Differential Diagnosis

Carrying out a thorough objective examination is important to exclude other pathologies that can occur in the same region.

Examples include:
Deep vein thrombosis – a very serious pathology that can result in a fatal pulmonary embolism—can occur with severe calf tears.

  • Plantaris tear – a small muscle which is actually absent in 8-12% of the population. Although not vital for function, it can be very painful when torn or ruptured resulting in limping and altered biomechanics
  • Achilles rupture – a very serious pathology requiring immediate orthopaedic review
  • Compartment syndrome – painful condition with increased pressure within muscles and fascia, compressing muscles, nerves and vascular structures.
Treatment and Evidence

Initial stages of treatment aim to reduce pain, swelling and further injury. Crutches may be necessary for patients that are unable to weight bear. They should only be used for a short amount of time as early mobilisation allows muscle fibres to regenerate and organise more effectively and prevent DVTs forming (Hsu & Chang, 2021). Within 10 days, scar tissue that has formed over the tear will have the same tensile strength as normal muscle and gradual loading can begin (Dixon et al 2009). Ice is useful in the acute stage and patients will often benefit from the use of Tubigrip compression to support the injury.
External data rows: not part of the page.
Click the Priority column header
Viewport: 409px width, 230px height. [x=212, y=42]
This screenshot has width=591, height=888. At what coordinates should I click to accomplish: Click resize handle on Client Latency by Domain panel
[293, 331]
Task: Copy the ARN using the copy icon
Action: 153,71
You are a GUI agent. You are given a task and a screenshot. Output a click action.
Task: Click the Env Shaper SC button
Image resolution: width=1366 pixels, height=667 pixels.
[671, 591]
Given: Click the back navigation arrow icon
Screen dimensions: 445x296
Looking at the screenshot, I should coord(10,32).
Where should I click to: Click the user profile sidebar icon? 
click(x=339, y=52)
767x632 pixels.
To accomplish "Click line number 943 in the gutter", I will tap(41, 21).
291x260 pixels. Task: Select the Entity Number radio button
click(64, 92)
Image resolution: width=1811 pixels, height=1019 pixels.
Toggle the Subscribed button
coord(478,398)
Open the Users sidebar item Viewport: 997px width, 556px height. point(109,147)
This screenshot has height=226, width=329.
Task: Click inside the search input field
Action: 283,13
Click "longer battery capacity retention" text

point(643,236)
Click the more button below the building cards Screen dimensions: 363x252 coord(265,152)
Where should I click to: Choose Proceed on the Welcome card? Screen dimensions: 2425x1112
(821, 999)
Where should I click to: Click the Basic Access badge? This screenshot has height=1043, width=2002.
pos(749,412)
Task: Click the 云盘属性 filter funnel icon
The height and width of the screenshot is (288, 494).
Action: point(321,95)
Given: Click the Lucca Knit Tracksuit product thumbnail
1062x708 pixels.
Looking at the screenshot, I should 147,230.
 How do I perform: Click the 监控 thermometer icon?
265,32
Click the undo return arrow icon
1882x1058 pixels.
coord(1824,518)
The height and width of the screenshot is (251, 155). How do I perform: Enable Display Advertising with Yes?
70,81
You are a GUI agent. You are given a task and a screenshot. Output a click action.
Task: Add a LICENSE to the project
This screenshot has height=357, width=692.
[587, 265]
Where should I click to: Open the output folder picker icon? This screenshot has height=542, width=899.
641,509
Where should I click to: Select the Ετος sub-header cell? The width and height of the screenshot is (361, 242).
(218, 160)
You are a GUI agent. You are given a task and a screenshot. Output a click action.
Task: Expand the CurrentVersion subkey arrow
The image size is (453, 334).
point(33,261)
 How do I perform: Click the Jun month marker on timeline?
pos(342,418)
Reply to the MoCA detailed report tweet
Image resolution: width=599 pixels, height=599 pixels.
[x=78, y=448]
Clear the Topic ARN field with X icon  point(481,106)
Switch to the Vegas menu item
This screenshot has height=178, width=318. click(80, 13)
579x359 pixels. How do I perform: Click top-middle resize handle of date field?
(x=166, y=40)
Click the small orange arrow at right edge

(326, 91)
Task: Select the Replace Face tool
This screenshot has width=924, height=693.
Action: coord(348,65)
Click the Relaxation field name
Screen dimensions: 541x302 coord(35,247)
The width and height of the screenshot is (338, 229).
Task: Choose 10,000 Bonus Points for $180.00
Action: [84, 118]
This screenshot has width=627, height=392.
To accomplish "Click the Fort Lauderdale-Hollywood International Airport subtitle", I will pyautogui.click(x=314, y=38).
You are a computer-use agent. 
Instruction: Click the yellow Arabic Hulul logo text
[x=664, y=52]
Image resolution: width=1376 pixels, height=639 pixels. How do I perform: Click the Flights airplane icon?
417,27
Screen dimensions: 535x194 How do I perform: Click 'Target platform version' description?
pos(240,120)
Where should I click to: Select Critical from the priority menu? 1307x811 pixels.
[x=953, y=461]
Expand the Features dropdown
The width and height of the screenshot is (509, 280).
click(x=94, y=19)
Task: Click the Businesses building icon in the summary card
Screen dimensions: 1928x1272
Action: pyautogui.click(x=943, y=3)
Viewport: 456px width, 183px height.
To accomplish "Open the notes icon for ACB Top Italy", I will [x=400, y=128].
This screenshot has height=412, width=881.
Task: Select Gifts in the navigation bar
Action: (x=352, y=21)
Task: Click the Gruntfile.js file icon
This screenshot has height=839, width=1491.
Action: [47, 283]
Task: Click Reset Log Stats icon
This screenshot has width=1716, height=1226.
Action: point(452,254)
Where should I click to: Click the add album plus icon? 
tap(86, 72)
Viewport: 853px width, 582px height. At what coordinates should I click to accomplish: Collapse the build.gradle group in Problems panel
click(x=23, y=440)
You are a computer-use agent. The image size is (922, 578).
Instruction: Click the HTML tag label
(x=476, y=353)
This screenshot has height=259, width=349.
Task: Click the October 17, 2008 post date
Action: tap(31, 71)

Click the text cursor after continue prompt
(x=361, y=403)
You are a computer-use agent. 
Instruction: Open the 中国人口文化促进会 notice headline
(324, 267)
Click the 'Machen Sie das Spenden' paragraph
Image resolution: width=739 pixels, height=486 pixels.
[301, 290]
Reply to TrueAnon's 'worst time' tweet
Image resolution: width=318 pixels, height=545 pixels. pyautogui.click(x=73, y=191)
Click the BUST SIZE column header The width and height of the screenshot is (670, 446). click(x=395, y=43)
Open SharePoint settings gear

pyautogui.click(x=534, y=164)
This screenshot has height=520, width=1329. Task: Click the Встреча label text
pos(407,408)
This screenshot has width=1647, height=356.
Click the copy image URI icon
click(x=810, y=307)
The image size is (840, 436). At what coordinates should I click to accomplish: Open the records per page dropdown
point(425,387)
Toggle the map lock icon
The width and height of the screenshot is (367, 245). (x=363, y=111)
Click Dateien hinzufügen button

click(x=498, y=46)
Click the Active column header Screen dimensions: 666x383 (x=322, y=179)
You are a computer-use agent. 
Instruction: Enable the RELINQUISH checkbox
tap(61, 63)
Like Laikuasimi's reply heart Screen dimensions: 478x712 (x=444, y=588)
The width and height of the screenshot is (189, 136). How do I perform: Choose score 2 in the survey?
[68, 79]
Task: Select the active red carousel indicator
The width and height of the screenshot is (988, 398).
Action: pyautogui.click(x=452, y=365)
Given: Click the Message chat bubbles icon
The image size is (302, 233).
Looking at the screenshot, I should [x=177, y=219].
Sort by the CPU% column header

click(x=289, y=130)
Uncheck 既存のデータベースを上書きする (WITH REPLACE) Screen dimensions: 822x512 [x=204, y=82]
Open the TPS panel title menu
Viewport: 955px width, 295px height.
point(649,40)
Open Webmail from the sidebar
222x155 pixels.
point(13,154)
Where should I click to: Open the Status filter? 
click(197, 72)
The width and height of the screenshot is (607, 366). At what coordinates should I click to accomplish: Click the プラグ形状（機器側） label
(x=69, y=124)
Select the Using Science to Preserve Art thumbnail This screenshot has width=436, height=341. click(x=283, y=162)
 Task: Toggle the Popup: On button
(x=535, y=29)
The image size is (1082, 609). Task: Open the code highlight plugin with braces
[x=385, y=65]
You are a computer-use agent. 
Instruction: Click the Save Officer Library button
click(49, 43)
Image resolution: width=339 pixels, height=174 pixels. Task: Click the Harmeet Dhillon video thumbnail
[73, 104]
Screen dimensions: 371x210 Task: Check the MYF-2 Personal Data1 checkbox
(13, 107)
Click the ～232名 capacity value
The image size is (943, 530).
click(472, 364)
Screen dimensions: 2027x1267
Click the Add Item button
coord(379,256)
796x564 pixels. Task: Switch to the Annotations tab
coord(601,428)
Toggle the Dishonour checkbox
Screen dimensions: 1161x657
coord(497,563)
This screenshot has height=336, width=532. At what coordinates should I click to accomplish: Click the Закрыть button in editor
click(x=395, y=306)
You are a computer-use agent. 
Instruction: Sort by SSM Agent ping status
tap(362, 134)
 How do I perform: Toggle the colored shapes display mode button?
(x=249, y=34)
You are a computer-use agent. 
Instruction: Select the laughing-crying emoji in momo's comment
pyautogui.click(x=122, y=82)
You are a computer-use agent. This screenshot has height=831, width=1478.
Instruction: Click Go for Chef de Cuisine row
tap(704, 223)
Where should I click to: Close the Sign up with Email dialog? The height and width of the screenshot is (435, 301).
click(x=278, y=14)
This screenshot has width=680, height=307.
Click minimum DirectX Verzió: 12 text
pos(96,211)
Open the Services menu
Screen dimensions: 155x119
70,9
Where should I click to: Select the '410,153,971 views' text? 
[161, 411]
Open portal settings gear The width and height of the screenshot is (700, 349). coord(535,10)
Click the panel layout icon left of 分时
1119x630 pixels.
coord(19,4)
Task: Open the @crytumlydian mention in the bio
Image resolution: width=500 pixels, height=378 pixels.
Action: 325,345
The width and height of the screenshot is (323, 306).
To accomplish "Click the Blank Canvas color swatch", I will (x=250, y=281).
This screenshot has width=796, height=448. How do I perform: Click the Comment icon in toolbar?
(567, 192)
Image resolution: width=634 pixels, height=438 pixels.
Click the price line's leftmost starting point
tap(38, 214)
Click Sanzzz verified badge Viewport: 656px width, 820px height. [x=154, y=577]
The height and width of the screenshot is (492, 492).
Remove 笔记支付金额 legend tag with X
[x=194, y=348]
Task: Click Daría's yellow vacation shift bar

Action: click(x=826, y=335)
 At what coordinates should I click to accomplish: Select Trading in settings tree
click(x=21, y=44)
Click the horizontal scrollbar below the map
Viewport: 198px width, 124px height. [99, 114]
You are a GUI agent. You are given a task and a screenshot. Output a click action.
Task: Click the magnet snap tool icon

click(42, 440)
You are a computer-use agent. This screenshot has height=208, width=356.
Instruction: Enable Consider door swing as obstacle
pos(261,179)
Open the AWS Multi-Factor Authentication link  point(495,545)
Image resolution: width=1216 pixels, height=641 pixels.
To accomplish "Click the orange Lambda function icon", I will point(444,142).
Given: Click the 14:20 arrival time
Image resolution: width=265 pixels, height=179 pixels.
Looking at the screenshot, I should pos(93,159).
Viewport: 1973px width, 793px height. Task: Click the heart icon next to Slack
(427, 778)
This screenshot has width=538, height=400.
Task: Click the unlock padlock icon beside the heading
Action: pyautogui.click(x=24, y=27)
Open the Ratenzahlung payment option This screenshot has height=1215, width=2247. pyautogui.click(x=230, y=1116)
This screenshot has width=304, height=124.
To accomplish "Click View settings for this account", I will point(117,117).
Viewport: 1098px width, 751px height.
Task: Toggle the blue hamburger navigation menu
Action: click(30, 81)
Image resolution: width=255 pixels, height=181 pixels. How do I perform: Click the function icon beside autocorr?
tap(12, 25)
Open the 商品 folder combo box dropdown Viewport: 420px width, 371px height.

In the early stages as symptoms improve it is important to restore normal walking patterns to avoid developing compensations. Our physiotherapists will help our patients activate and use the correct muscles with exercises and gait retraining. Incorporating an exercise program targeting range of motion, strength, endurance and motor control/balance is essential for recovery and should be implemented once symptoms allow (Hsu & Chang, 2021). Strengthening exercises will be provided for the muscles in the calf, quads and glutes to address biomechanical compensations from the antalgic gait. Exercises are progressed in difficulty until the injured leg’s strength, endurance and power is comparable to the non-injured leg. Time to return to activity and re-injury rates were found to be markedly reduced in those patients who completed physiotherapy rehabilitation compared to rest alone (Jones, S et al. 2019) 

In the clinic, we see patients regain their ability to walk normally for day to day activities but do not have the adequate power to perform a quick sprint or jump. Power is often overlooked and if not trained adequately, a larger re-tear occurs when trying to perform these activities. Plyometric exercises as well as a graded sprinting program is a vital part of physiotherapy rehabilitation to ensure safe return to sport. Our physiotherapists will target rehabilitation to meet patient specific goals ensuring good long-term outcomes and prevention of secondary kinetic chain injuries.